Philosophy itself is co-opted, corrupted by the desire to provide prestigious sages
for the state to boast about, or at very least, so that the state can brag that it is “just”
from the point of view of philosophically enlightened judges.30

IV
Where are we now in our anatomy of wonder? Surely Augustine is on the side
of Plotinus and on the side of the wonder of the universe as providing a true clue
as to its ultimate intelligibility as “good.” And yet, just as surely, we are treading
into even deeper waters when it comes to a diagnosis of the pathologized warpings
and denials of wonder. The simultaneous inflation and displacement of the wonder
of the natural universe, including human persons, onto an abstract theory that is
the product of a cultural elite, serves the prestige of that elite. As a consequence, it
serves up the natural world, and the human person, bereft of wonder and devoid of
prestige simply as human, to some hierarchy of utility. Augustine would suspect that,
if this hierarchy is not the late Roman Empire, then it is the global market forces
of late phase capitalism. Augustine is always suspicious when wonder is arbitrarily
trucked about as so much spiritual cargo, fungible with prestige, and denied the
human person independent of wherever he or she may be in education or brilliance.
From this perspective, the idea of the authors of The Grand Design, namely, that
God has been invented to support a view of the universe with the human being at
the center, is simply a distraction and could not be farther from the truth of true
religion, in which God, not human beings, is at the center precisely as a challenge to
any premature foreclosures of meaning focused on utility. In rejecting a caricature
of true religion, Hawking and Mlodinow, have, from an Augustinian point of view,
distracted us from their replacement of it with their own actual claim to hegemony
of meaning. In the sleight of hand, the wonder that used to belong to the cosmos
and to the human person is displaced onto the prestige of the scientific vanguard.
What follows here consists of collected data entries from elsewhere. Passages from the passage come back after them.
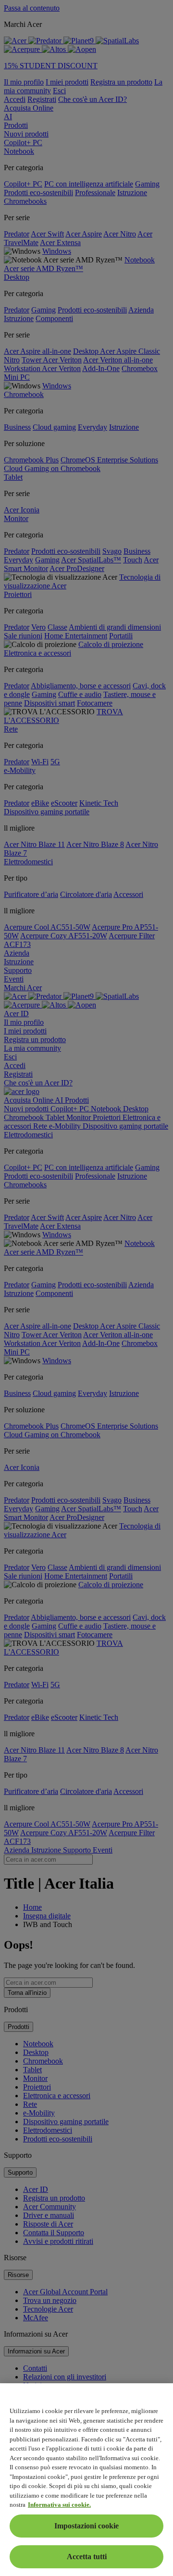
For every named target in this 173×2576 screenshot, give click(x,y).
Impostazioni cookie (86, 2526)
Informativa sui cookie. (59, 2504)
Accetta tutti (87, 2556)
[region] (86, 2479)
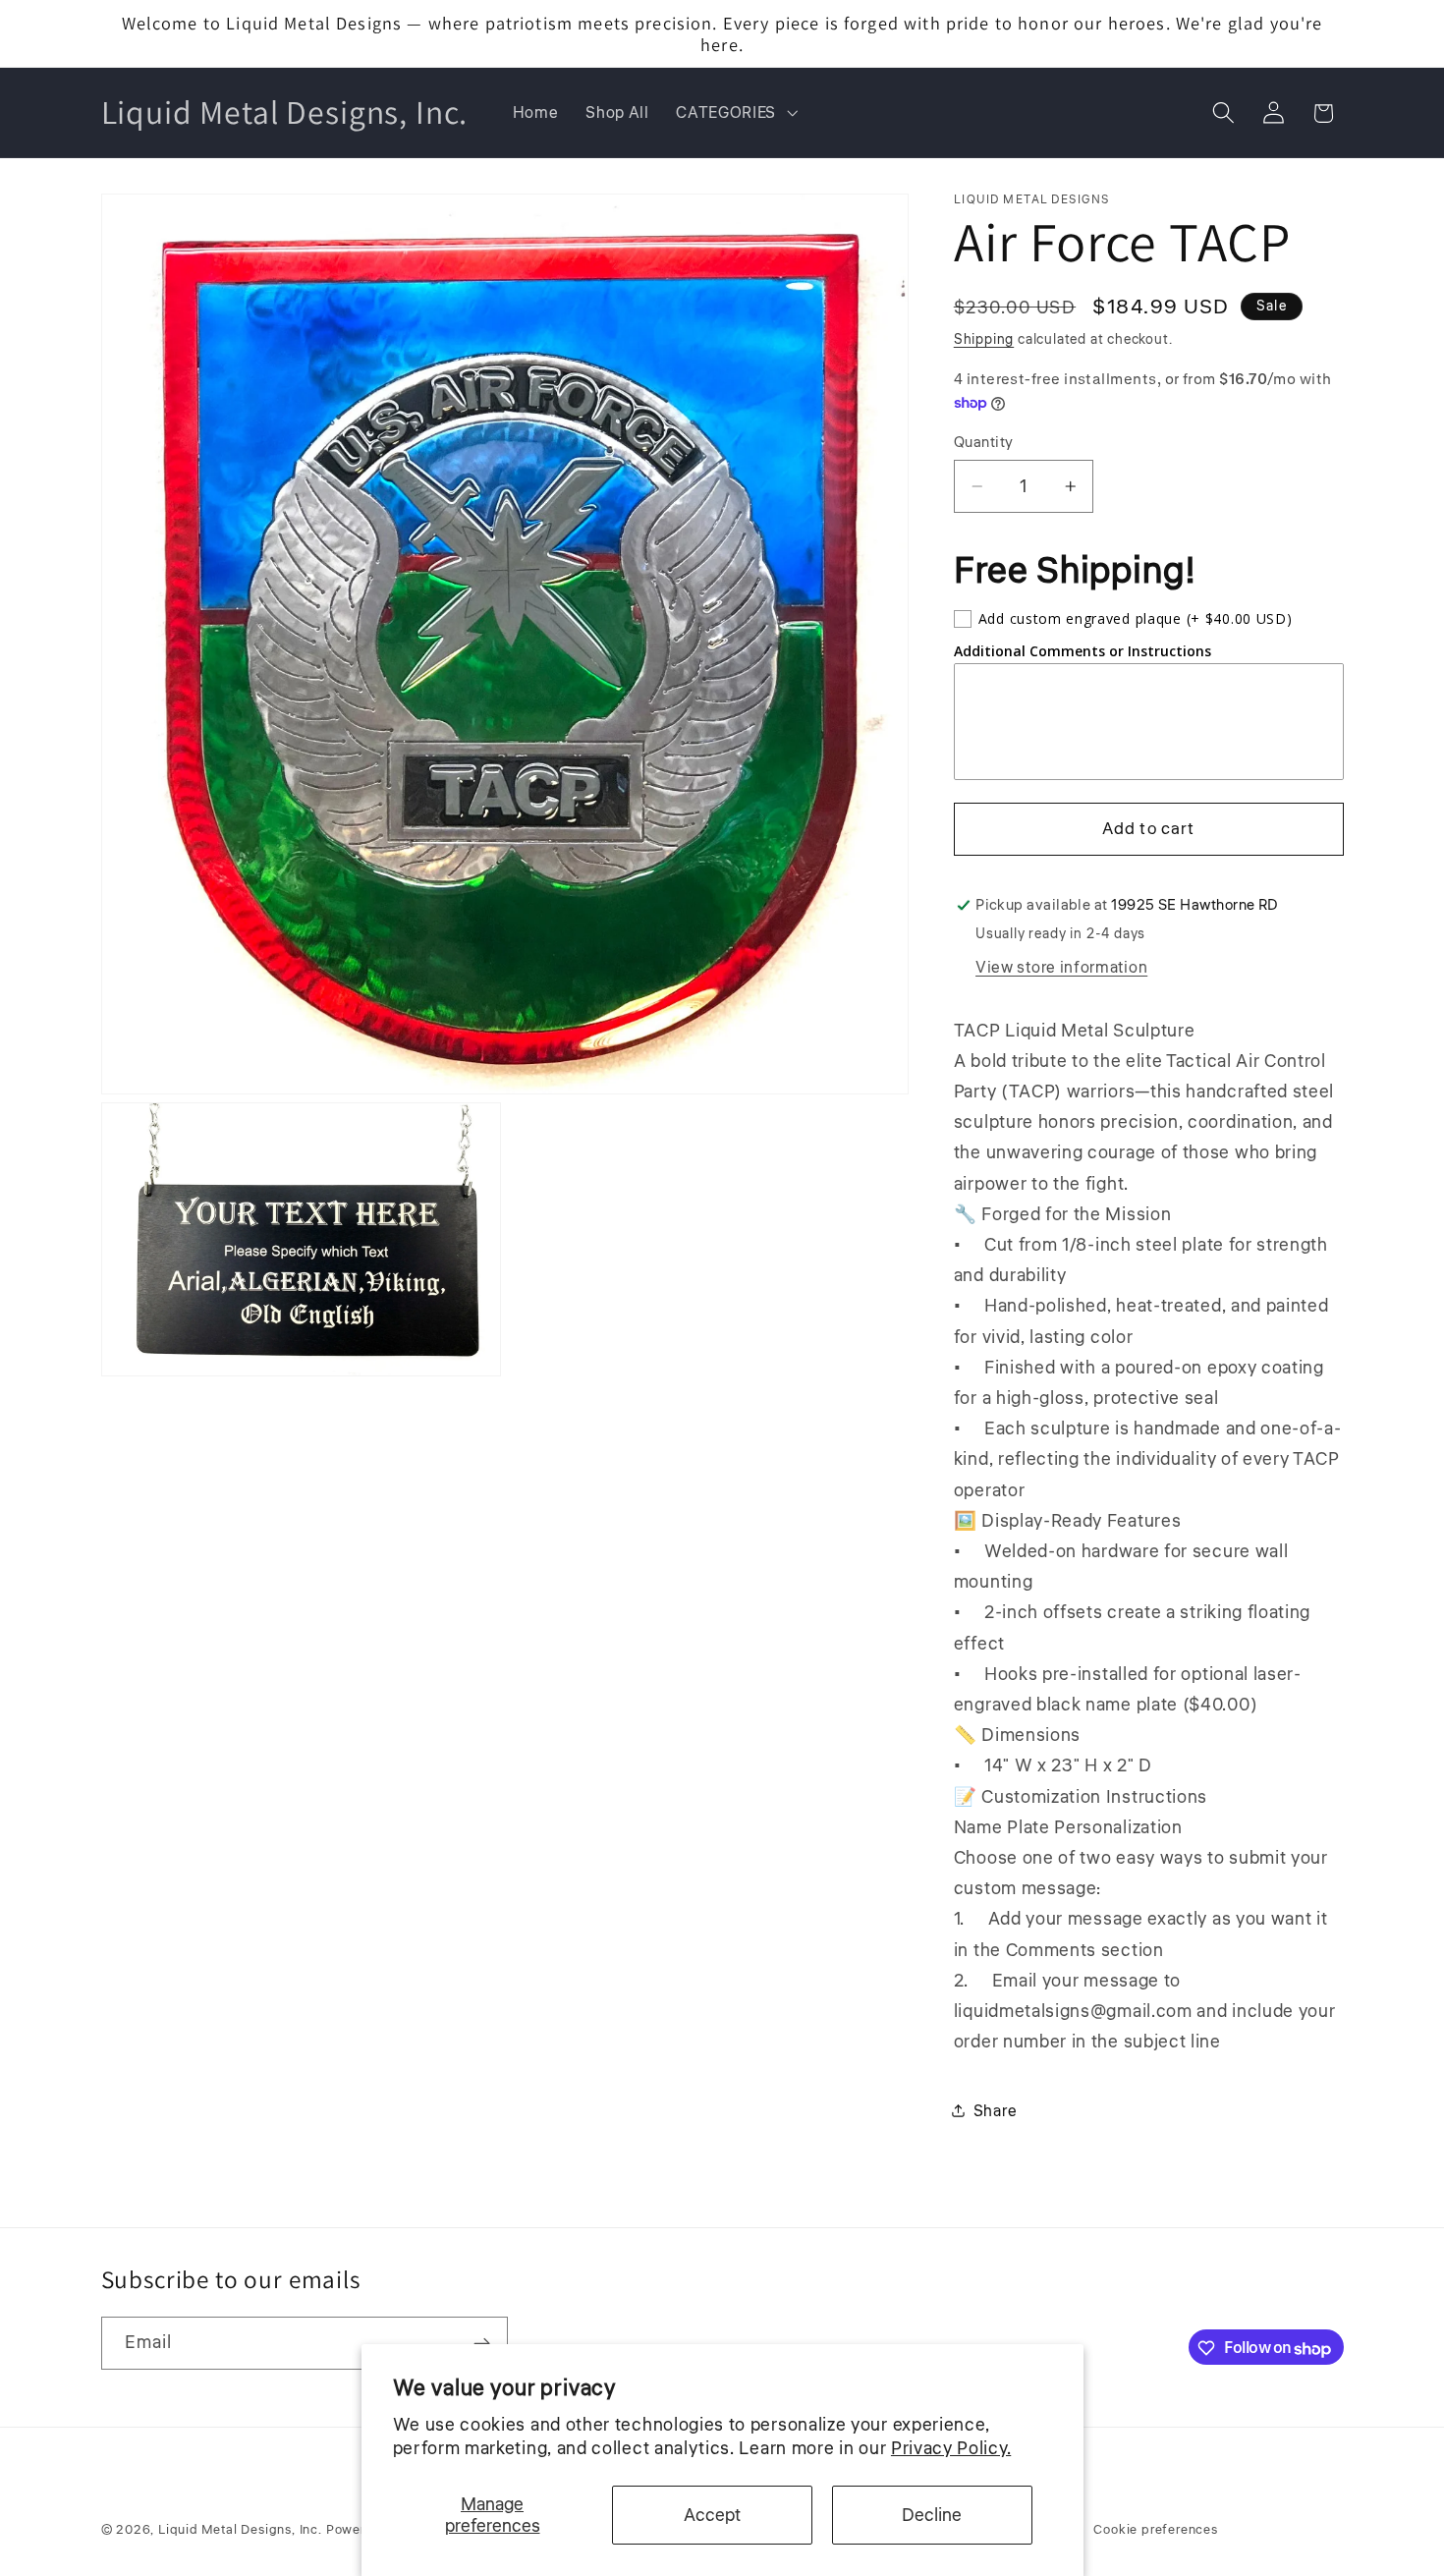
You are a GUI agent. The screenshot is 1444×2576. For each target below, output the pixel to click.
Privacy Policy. (951, 2448)
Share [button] (995, 2111)
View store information (1061, 966)
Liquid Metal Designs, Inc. (240, 2530)
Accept (712, 2515)
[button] (734, 113)
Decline (932, 2515)
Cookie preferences (1155, 2530)
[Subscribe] (482, 2344)
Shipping (984, 338)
From this perspective, I cannot imagine that Augustine would believe Plotinus
ultimately to be very helpful because philosophical achievement, as a form of cultural
excellence, is itself too easily co-opted into the imperial project of the displacement
of wonder away from human persons and excellence and onto the Empire. In his
sermons and treatises, Augustine repeatedly comments that in the desire to claim
wisdom as a prestigious accomplishment, the philosophers themselves have not

30. See ibid., V,19.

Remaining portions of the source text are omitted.